> YOUR INSTRUCTIONS:
Reproduce every line of the records below verbatim.

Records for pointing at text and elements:
▬▬▬▬▬▬▬▬▬▬
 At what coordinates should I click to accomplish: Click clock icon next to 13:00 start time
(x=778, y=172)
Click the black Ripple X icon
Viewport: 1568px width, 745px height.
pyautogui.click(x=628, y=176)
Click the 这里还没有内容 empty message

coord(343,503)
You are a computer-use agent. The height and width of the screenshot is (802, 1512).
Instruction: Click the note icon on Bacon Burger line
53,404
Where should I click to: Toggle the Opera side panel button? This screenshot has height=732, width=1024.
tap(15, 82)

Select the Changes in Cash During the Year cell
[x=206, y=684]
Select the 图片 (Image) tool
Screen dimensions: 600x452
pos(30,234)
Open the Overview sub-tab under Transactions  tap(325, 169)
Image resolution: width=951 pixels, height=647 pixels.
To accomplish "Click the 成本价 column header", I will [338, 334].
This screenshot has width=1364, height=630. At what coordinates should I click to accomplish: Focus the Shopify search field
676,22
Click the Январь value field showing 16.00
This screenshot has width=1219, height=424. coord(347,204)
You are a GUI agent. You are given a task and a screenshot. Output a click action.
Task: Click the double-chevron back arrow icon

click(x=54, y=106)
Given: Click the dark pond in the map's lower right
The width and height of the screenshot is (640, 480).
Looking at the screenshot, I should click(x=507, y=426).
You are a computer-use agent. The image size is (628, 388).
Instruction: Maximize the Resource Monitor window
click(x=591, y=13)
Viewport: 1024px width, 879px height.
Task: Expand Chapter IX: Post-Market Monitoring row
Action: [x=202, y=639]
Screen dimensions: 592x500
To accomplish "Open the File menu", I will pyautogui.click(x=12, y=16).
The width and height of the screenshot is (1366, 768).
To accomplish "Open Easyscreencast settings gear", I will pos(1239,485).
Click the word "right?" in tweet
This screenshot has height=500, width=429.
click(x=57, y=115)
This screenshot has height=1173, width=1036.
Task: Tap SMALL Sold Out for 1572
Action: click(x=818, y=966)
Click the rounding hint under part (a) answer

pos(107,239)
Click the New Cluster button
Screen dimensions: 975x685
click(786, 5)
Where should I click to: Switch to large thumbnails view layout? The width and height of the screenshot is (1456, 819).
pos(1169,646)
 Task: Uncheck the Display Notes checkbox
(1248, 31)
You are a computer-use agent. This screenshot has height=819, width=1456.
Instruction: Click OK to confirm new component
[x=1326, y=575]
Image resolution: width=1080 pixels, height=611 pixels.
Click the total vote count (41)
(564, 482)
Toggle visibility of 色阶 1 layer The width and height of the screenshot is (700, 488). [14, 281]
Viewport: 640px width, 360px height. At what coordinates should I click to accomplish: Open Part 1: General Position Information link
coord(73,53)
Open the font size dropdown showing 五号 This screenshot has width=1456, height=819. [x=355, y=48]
▬▬▬▬▬▬▬▬▬▬
> FULL RESPONSE:
 At what coordinates should I click to accomplish: Click clock icon next to 13:00 start time
(x=778, y=172)
Click the black Ripple X icon
Viewport: 1568px width, 745px height.
pyautogui.click(x=628, y=176)
Click the 这里还没有内容 empty message

coord(343,503)
You are a computer-use agent. The height and width of the screenshot is (802, 1512).
Instruction: Click the note icon on Bacon Burger line
53,404
Where should I click to: Toggle the Opera side panel button? This screenshot has height=732, width=1024.
tap(15, 82)

Select the Changes in Cash During the Year cell
[x=206, y=684]
Select the 图片 (Image) tool
Screen dimensions: 600x452
pos(30,234)
Open the Overview sub-tab under Transactions  tap(325, 169)
Image resolution: width=951 pixels, height=647 pixels.
To accomplish "Click the 成本价 column header", I will [338, 334].
This screenshot has width=1364, height=630. At what coordinates should I click to accomplish: Focus the Shopify search field
676,22
Click the Январь value field showing 16.00
This screenshot has width=1219, height=424. coord(347,204)
You are a GUI agent. You are given a task and a screenshot. Output a click action.
Task: Click the double-chevron back arrow icon

click(x=54, y=106)
Given: Click the dark pond in the map's lower right
The width and height of the screenshot is (640, 480).
Looking at the screenshot, I should click(x=507, y=426).
You are a computer-use agent. The image size is (628, 388).
Instruction: Maximize the Resource Monitor window
click(x=591, y=13)
Viewport: 1024px width, 879px height.
Task: Expand Chapter IX: Post-Market Monitoring row
Action: [x=202, y=639]
Screen dimensions: 592x500
To accomplish "Open the File menu", I will pyautogui.click(x=12, y=16).
The width and height of the screenshot is (1366, 768).
To accomplish "Open Easyscreencast settings gear", I will pos(1239,485).
Click the word "right?" in tweet
This screenshot has height=500, width=429.
click(x=57, y=115)
This screenshot has height=1173, width=1036.
Task: Tap SMALL Sold Out for 1572
Action: click(x=818, y=966)
Click the rounding hint under part (a) answer

pos(107,239)
Click the New Cluster button
Screen dimensions: 975x685
click(786, 5)
Where should I click to: Switch to large thumbnails view layout? The width and height of the screenshot is (1456, 819).
pos(1169,646)
 Task: Uncheck the Display Notes checkbox
(1248, 31)
You are a computer-use agent. This screenshot has height=819, width=1456.
Instruction: Click OK to confirm new component
[x=1326, y=575]
Image resolution: width=1080 pixels, height=611 pixels.
Click the total vote count (41)
(564, 482)
Toggle visibility of 色阶 1 layer The width and height of the screenshot is (700, 488). [14, 281]
Viewport: 640px width, 360px height. At what coordinates should I click to accomplish: Open Part 1: General Position Information link
coord(73,53)
Open the font size dropdown showing 五号 This screenshot has width=1456, height=819. [x=355, y=48]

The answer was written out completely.